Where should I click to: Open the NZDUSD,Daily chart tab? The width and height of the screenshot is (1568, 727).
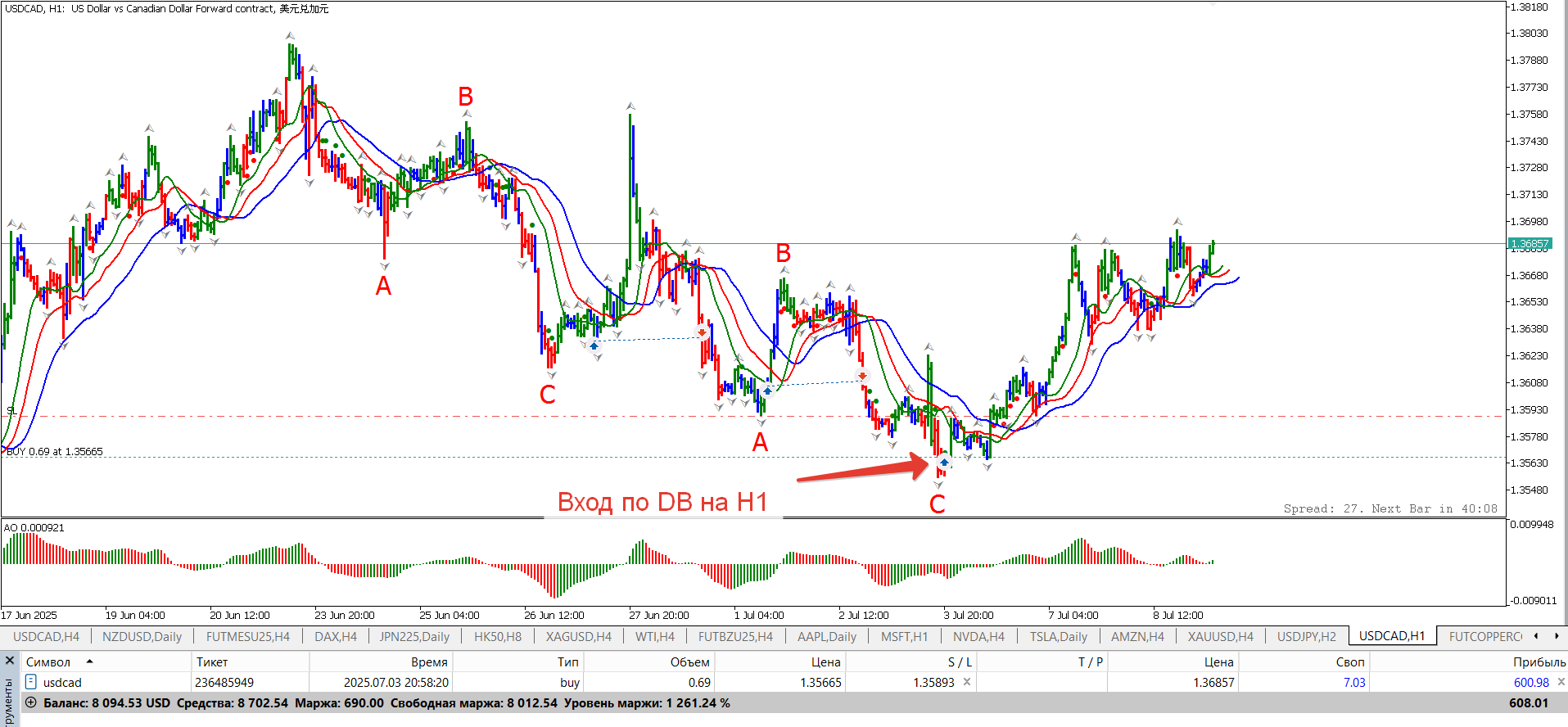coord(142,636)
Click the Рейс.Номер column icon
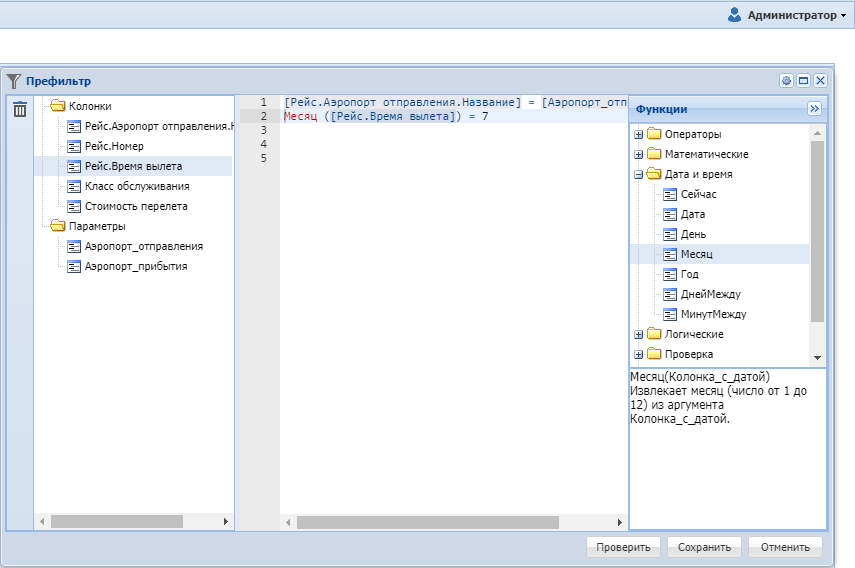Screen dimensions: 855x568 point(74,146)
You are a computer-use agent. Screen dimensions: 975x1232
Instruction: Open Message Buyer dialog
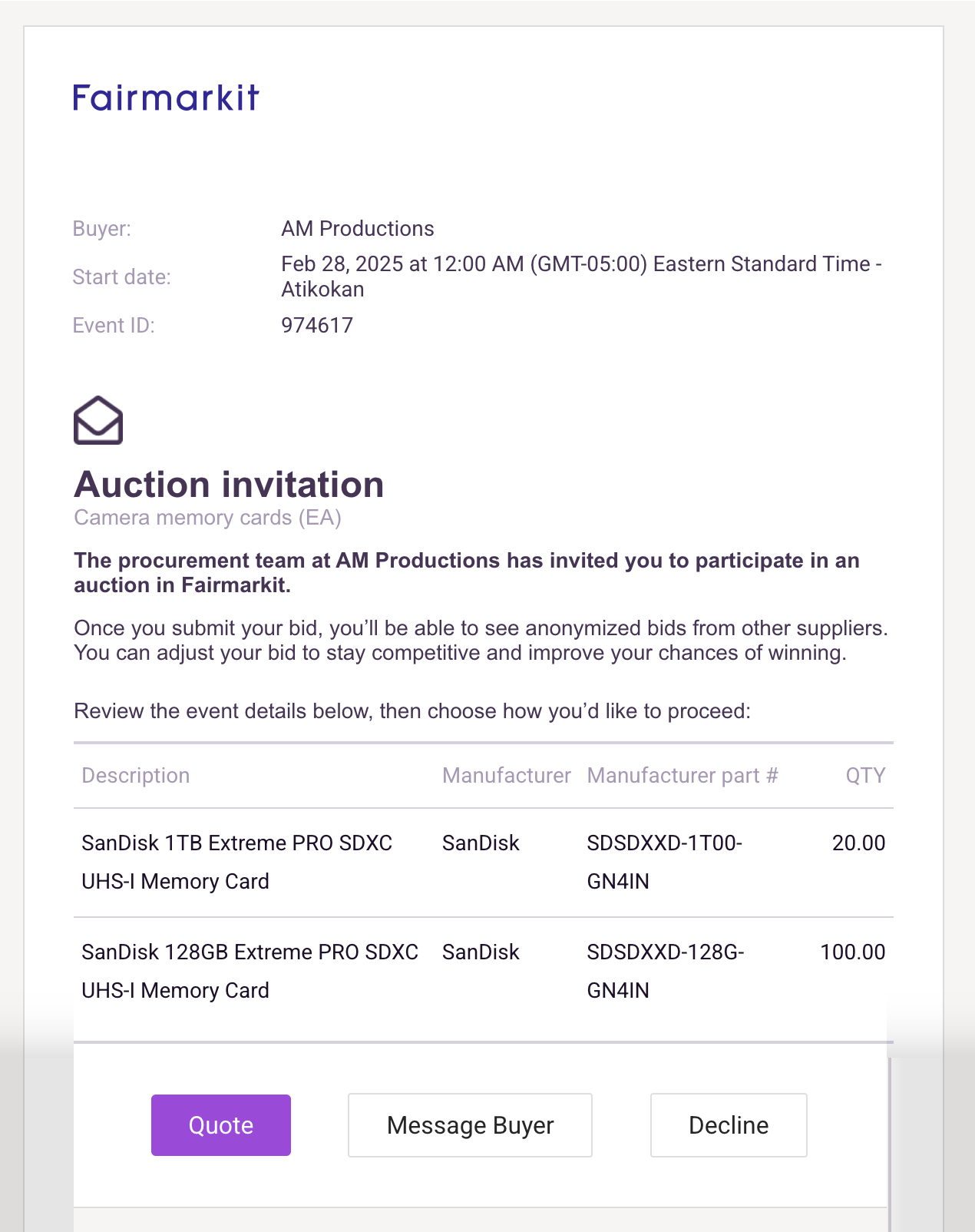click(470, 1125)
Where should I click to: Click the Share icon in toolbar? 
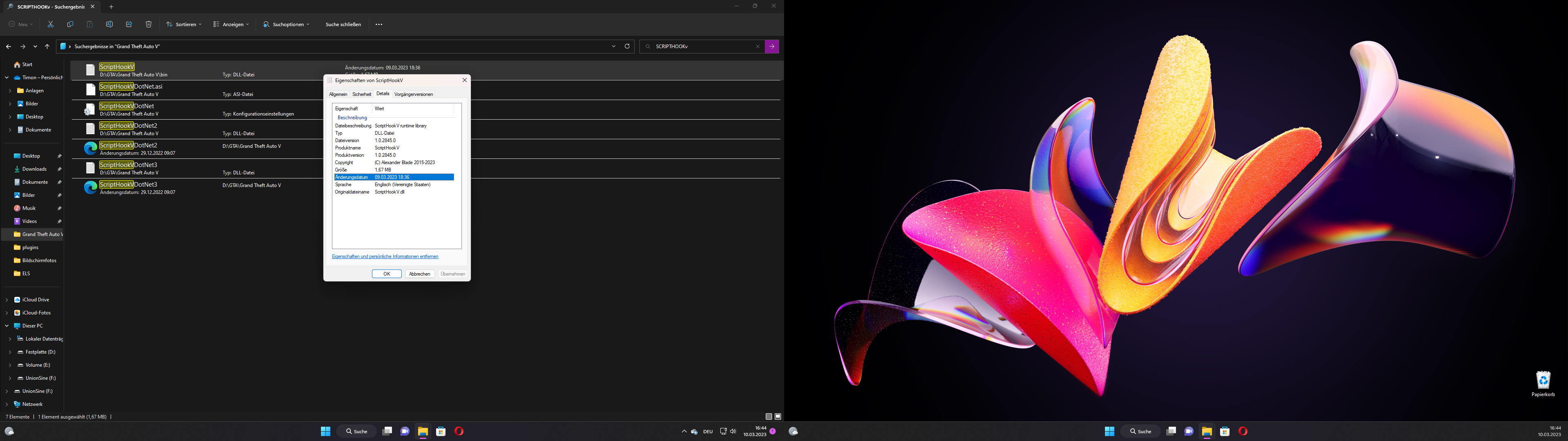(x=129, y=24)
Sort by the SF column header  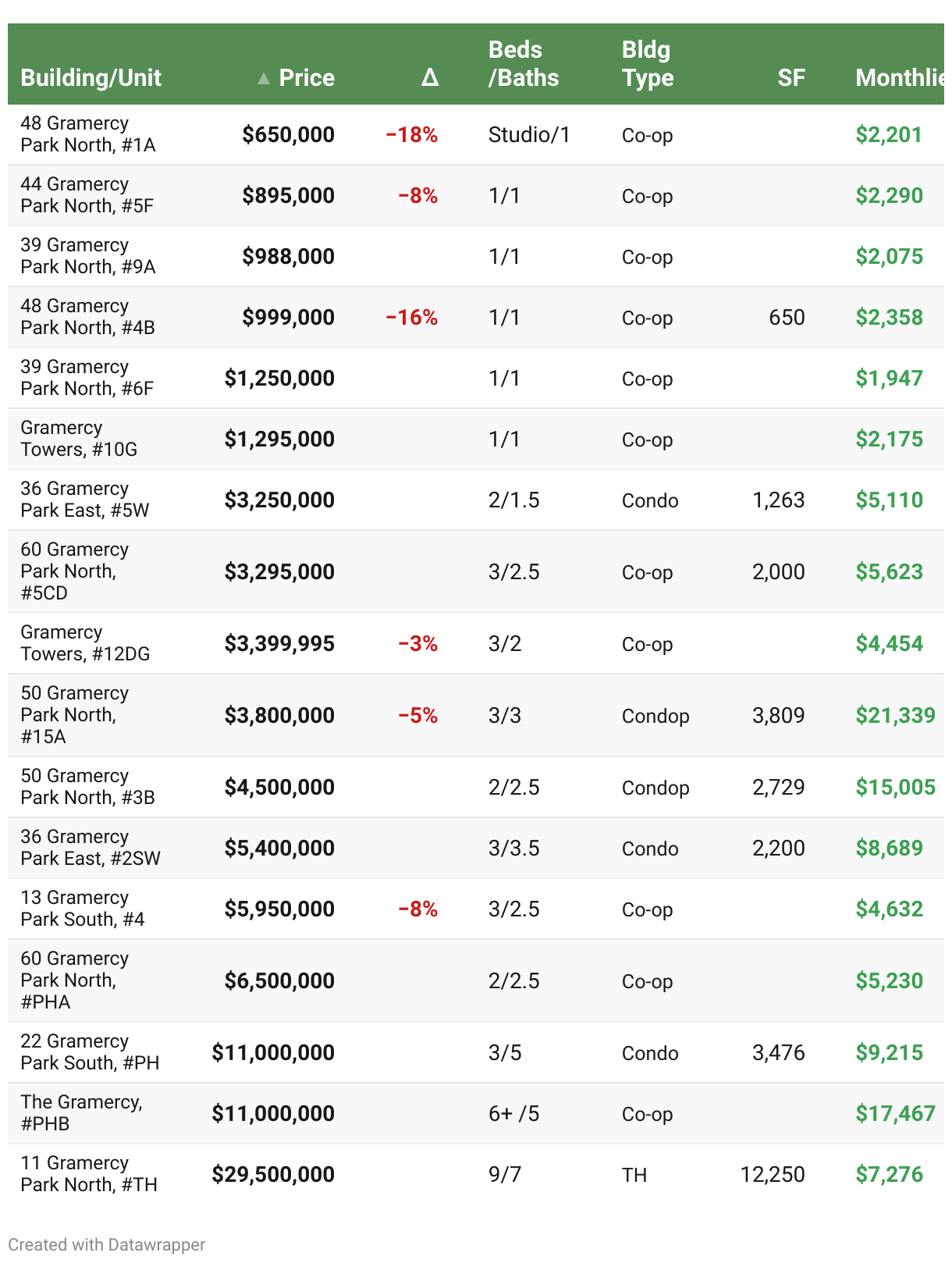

Work to do => Write out the lines above word for word, but leave out the pictures.

Correct answer =>
Where should I click to: Open the NZDUSD,Daily chart tab? The width and height of the screenshot is (1568, 727).
coord(142,636)
Click the Рейс.Номер column icon
Screen dimensions: 855x568 point(74,146)
You are a computer-use agent. Screen dimensions: 975x1232
Instruction: Open Message Buyer dialog
click(470, 1125)
Where should I click to: Click the Share icon in toolbar? 
(x=129, y=24)
Sort by the SF column header  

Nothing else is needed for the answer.